John Gunther, il più famoso giornalista e inviato degli anni 30-60, chiese nel ’53 a Schweitzer le ragioni di quelle scelte. Perché l’Africa? Perché era rimasto sconvolto dalla statua di un nero in catene alla base di un monumento di Bartholdi, l’autore della statua della Libertà. Perché come medico? Perché era stanco delle parole e voleva passare ai fatti. Perché Lambaréné? Perché era un luogo inaccessibile e pericoloso e non c’era un solo medico in tutta la zona. Avrebbe dovuto aggiungere, le Grand Docteur, che l’incredibile impresa era la sua risposta all’appello di Cristo («Chi vorrà salvare la sua vita la perderà, colui che avrà perduto la vita la troverà...») e di dare, con l’amore, un senso alla nostra esistenza.
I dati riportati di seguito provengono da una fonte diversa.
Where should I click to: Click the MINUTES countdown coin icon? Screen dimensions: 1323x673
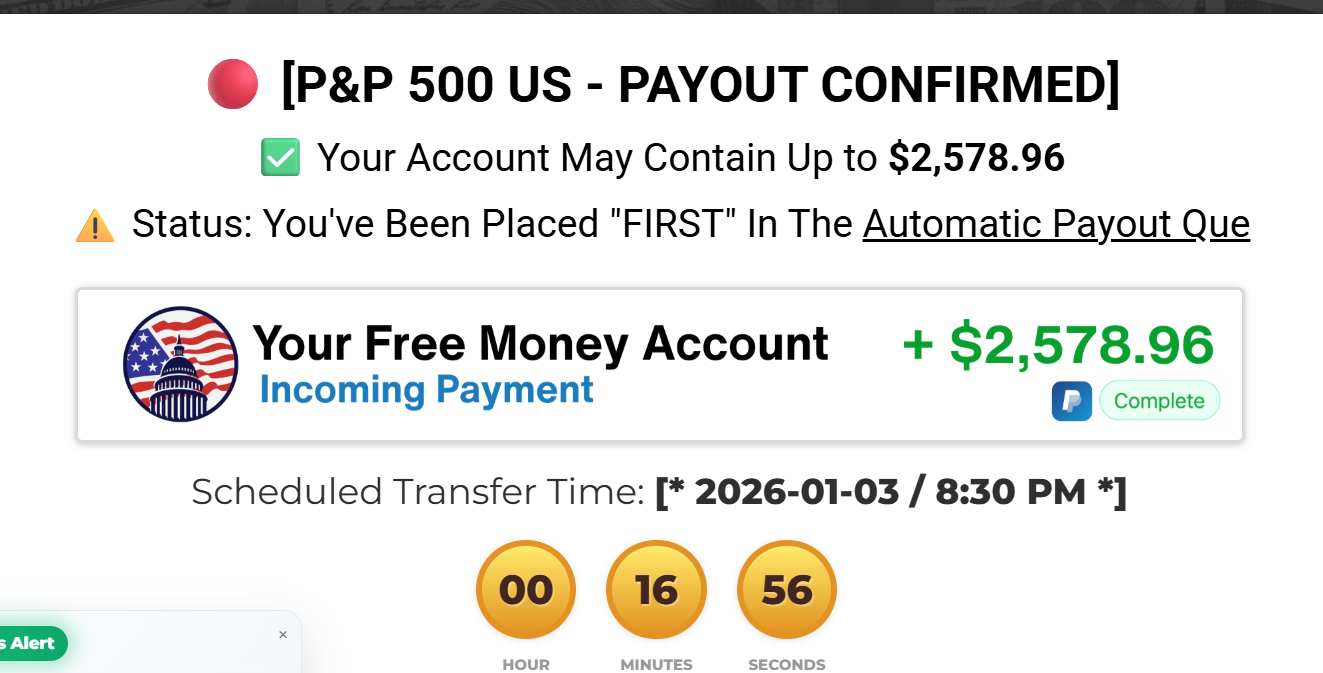(x=656, y=589)
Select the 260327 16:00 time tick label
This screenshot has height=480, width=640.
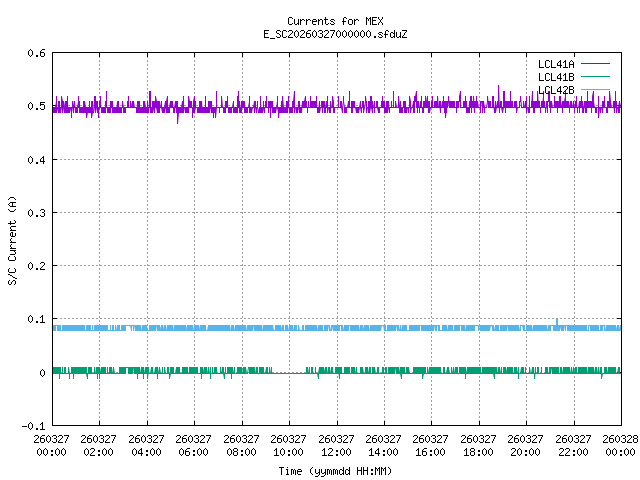coord(431,445)
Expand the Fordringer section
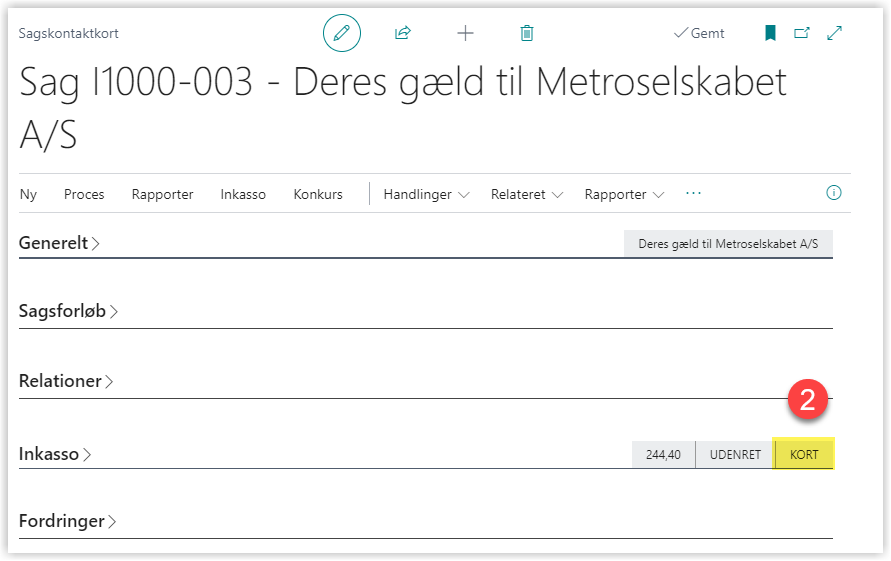Viewport: 891px width, 561px height. pyautogui.click(x=68, y=521)
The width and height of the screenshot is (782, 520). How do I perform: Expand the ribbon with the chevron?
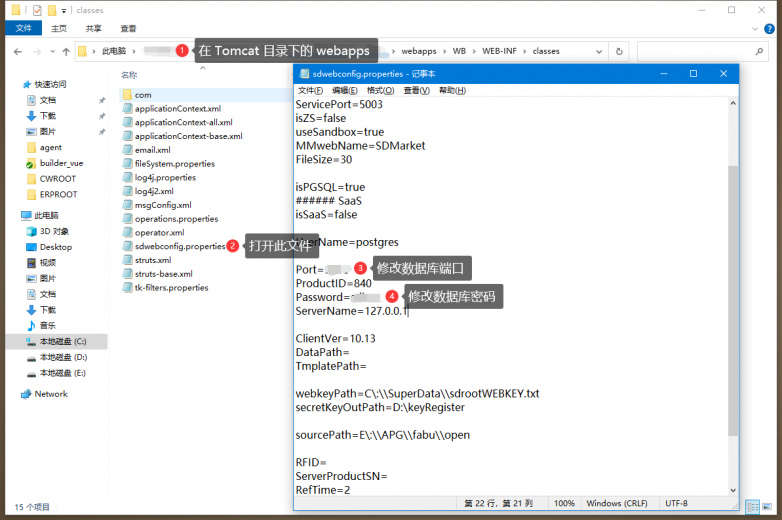tap(757, 29)
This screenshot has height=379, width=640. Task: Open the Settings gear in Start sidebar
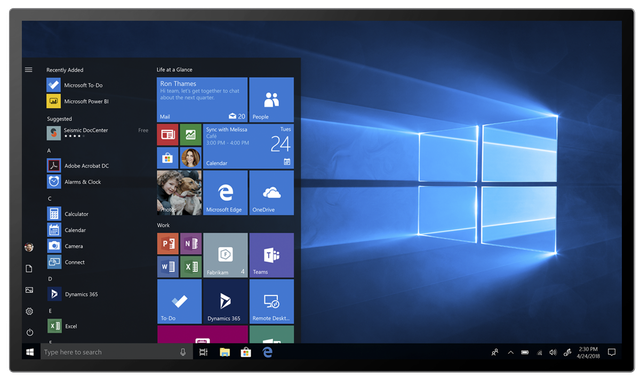(29, 311)
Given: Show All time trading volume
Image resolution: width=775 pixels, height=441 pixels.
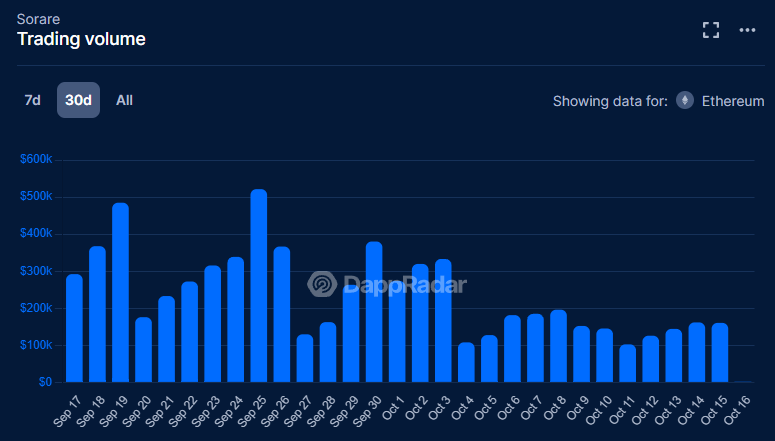Looking at the screenshot, I should pos(124,100).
Il principio del rispetto della vita fu il culmine teorico e pratico di questa sfida, oggi più che mai attuale. Era nato quando Albert aveva poco più di sette anni, un suo amico lo aveva invitato a colpire con le fionde gli uccelli ed egli aveva accettato per non essere schernito ripromettendosi di mancare il colpo ma rimase bloccato al momento del tiro dal suono delle campane della chiesa. Fu «una voce dal cielo». Albert disperse gli uccelli, scappò a casa e da allora conservò «nel profondo del cuore il comandamento: Tu non ucciderai». L’etica del rispetto per la vita è oggi la più alta ispirazione per ambientalisti e animalisti (ma alcuni non lo sanno) del mondo intero: «Un uomo è morale soltanto quando considera la vita sacra come tale, quella delle piante e degli animali altrettanto di quella dei suoi simili». Che rivoluzione, se venisse accettata. Fa onore all’ultimo Cortona Mix Festival aver ricordato Schweitzer con un concerto delle sue musiche.Come tutti i Grandi, Schweitzer è stato osannato e anche criticato. Era inevitabile, con quei meriti. Troppi per farli accettare alla mediocrità. E poi che ne sa, la mediocrità, della carità e dell’amore? Le accuse erano soprattutto volte alle condizioni igieniche dell’ospedale e al rifiuto di ammodernarlo, di farlo più occidentale. Neppure Gunther si sottrasse al coro. Nonostante la grande ammirazione per il dottore («Ha salvato migliaia di vite») e l’ammissione che il livello della chirurgia fosse «molto elevato», non riusciva ad accettare che gli animali e gli abitanti potessero aggirarsi in un luogo di cura tra rifiuti e «impianti sanitari pittoreschi». Ma c’era, sicuramente, una difficoltà di intendersi. Schweitzer non voleva (e i suoi critici non lo capivano) imporre agli africani condizioni a loro estranee, preoccupandosi invece di farli sentire a casa propria. Lo scrisse all’Abbé Pierre, suo fraterno amico (che lo capiva, eccome): «Questo non è un ospedale, è un villaggio dove si cura e si guarisce. So che non è moderno, ma è più che moderno, è umano». Oggi Lambaréné è una cittadina di oltre 25.000 abitanti. L’ospedale cura 50.000 persone all’anno.